German writer Jan Costin Wagner's novel Das Schwiegen was made into a movie in 2010 (The Silence, German); recently a trailer for the movie popped up, so evidently it's now in release in the States. Made curious by the film, a dark mystery about a missing girl, I sought out Wagner's work at the library and found Icemoon.
This is one of those mystery novels that makes me think I could write mystery novels . . . as long as there's no mystery. Very little actual detective work is done by the Finnish police detective who connects two murders; in fact, he works largely by hunch, often drifting from his work due to his despondency over the death of his young wife. Readers know who the killer is from the outset. There's some mystery as to his motives, but that's not a puzzle that leads to him being caught. If you're looking, then, for a novel of detection, don't look here. This did frustrate me initially, but then I chose to judge the book for what it aimed to be rather than what I'd expected.

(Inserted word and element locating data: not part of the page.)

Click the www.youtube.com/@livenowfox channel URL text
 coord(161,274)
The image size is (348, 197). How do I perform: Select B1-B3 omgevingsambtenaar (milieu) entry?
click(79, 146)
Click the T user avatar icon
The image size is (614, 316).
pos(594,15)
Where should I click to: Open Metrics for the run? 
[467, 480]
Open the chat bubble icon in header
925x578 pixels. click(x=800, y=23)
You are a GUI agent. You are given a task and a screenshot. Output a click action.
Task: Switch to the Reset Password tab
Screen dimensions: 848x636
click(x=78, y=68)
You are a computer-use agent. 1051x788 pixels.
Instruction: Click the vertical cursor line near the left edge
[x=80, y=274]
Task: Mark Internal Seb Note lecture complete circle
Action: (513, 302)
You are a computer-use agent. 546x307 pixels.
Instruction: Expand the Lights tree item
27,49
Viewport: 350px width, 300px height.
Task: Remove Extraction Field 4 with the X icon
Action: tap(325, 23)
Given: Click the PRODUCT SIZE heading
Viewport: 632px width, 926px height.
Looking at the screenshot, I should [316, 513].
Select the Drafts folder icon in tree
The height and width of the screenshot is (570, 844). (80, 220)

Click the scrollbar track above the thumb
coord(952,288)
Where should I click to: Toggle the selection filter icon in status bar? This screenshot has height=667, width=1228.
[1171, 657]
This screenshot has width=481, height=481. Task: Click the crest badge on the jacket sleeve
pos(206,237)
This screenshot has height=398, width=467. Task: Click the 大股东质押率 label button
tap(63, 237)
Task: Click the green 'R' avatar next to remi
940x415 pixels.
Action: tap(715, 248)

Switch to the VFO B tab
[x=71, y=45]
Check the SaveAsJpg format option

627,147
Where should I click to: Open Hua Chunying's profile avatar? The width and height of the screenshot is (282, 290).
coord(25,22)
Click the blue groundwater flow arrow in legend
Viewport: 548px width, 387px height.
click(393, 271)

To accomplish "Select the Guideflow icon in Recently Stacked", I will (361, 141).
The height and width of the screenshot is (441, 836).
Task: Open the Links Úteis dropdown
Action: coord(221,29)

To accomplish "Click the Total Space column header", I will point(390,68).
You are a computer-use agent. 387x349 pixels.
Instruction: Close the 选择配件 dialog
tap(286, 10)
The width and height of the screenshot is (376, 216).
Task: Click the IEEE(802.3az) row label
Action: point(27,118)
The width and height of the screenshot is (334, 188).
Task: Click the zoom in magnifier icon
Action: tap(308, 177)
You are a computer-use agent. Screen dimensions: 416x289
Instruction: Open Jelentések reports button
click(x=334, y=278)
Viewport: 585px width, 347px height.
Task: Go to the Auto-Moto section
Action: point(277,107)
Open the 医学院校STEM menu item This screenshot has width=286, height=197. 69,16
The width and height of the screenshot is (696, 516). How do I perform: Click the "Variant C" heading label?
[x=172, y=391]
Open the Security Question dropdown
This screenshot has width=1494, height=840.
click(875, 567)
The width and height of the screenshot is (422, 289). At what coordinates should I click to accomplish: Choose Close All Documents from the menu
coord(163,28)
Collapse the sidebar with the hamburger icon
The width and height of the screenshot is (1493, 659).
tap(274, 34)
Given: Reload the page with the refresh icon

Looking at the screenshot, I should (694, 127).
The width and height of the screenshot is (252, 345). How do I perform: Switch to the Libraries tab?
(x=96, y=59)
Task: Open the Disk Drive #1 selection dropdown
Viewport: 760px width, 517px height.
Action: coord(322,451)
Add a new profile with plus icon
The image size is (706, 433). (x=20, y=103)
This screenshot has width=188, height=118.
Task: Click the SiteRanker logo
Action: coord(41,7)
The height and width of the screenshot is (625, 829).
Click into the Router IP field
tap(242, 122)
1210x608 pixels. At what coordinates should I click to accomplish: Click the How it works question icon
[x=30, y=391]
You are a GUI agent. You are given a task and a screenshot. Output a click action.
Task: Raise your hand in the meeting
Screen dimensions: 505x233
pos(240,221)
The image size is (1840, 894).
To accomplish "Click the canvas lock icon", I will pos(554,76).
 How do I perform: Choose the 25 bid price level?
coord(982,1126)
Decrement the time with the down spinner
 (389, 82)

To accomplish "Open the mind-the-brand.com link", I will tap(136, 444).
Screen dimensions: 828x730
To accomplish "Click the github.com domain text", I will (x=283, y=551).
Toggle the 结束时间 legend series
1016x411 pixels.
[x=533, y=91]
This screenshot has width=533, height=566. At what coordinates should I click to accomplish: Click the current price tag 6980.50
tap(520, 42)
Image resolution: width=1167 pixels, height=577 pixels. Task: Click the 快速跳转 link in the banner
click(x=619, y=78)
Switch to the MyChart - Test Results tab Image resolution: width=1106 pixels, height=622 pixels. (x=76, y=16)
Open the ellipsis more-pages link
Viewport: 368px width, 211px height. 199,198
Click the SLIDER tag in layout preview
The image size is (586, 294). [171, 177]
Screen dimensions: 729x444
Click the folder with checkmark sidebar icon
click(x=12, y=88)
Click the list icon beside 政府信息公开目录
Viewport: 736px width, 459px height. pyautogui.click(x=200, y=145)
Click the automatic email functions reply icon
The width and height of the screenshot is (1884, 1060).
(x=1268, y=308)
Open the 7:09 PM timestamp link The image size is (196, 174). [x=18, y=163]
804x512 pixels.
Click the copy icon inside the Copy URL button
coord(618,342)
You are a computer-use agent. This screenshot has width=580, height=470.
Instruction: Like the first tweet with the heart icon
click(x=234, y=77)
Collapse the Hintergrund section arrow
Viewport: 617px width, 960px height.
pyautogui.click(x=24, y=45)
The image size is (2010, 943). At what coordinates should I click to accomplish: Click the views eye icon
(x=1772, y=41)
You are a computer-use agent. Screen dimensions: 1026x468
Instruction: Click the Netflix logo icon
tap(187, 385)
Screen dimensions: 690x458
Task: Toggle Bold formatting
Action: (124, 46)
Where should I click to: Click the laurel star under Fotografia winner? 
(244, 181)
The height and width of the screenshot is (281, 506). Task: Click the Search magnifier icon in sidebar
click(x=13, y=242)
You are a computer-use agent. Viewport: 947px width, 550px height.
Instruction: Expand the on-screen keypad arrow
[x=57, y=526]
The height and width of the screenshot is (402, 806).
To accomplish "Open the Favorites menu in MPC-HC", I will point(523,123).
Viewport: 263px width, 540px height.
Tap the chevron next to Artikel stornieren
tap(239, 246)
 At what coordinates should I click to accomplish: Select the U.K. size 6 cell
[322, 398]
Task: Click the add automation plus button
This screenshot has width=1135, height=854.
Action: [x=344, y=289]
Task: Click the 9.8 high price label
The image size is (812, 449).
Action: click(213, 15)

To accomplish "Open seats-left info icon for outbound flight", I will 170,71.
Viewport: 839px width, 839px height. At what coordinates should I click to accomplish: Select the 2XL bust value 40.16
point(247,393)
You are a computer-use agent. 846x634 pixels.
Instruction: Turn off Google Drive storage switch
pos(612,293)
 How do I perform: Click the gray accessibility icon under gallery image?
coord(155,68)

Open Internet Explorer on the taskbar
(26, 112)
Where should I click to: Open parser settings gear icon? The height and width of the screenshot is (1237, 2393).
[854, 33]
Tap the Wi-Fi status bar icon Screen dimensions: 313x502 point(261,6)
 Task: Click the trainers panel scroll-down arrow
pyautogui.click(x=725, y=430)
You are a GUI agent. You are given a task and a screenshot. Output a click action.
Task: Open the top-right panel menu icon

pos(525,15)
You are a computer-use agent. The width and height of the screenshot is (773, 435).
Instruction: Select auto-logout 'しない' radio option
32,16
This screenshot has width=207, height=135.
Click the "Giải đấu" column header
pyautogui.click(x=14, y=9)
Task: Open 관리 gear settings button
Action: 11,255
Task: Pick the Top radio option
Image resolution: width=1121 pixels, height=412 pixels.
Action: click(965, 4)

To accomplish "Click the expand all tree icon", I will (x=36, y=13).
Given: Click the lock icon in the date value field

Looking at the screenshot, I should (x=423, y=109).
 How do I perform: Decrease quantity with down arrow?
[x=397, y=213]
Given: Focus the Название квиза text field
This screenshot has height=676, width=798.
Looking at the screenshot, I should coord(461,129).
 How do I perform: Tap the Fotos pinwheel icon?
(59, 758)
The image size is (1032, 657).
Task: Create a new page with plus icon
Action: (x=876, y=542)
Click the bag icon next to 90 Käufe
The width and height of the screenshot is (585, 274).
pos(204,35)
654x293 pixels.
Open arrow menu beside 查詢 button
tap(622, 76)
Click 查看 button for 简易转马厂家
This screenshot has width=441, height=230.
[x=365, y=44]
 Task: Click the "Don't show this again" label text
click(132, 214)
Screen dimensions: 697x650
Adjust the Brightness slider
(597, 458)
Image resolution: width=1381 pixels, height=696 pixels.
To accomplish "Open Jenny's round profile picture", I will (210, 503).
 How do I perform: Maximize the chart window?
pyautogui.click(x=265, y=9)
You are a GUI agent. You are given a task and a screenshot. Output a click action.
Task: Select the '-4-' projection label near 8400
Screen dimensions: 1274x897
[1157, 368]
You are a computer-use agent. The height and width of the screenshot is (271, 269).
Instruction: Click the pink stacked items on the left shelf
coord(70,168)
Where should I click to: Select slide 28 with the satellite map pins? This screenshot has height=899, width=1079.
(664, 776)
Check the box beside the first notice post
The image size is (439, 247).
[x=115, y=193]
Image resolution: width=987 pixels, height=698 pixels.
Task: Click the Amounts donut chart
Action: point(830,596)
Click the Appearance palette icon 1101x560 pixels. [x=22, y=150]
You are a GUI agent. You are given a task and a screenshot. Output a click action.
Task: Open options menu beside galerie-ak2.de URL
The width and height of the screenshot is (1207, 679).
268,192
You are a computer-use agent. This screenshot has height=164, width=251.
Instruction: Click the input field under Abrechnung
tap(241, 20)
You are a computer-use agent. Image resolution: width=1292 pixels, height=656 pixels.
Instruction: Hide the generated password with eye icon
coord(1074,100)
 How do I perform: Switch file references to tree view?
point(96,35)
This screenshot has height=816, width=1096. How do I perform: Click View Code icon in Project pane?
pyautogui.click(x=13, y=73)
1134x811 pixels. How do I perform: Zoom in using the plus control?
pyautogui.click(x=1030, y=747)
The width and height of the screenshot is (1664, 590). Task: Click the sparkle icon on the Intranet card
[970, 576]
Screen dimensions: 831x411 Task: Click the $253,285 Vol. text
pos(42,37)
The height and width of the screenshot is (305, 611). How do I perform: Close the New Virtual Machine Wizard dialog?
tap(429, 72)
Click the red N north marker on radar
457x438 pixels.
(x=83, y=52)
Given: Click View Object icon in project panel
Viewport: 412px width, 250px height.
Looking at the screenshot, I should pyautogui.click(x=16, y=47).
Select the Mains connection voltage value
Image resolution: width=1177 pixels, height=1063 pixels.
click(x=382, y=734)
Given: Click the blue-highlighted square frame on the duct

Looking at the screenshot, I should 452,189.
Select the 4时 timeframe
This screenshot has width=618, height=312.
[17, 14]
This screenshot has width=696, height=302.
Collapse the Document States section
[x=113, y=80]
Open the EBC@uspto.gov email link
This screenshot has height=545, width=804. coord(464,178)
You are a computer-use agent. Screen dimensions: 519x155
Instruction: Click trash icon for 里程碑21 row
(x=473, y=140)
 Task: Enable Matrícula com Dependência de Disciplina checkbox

The true mystery in this novel is death. Detective Kimmo Joentaa is with his wife when she dies, and he obsesses over both her memory and her last moments. He gets close to death, but can't truly enter the experience. This motif connects him to the killer as well as to other characters. Death is unfathomable and irreversible, and so it frustrates both the intellect and the intentions of every character—even the murderer.
There's much about the novel that reminds me of Swedish writer John Ajvide Lindqvist's vampire novel, Let the Right One In. It's the same cold landscape (though here the daylight is long, as it's summer), the same separation of narrative that tends to isolate the characters, the same tendency to create character and plot threads that feel (and perhaps are) digressive, and even, at one point, the same concrete apartment building, backed by trees and facing a playground.
The book flies by: The language is spare, the syntax straightforward, the details compressed. Also, it's not as long as it appears, relying on one-sentence paragraphs (a standard suspense-story form) to keep the tale artificially clicking along.
The book is involving, and its characters linger. The mysteries at the heart of it, though, remained unsolved.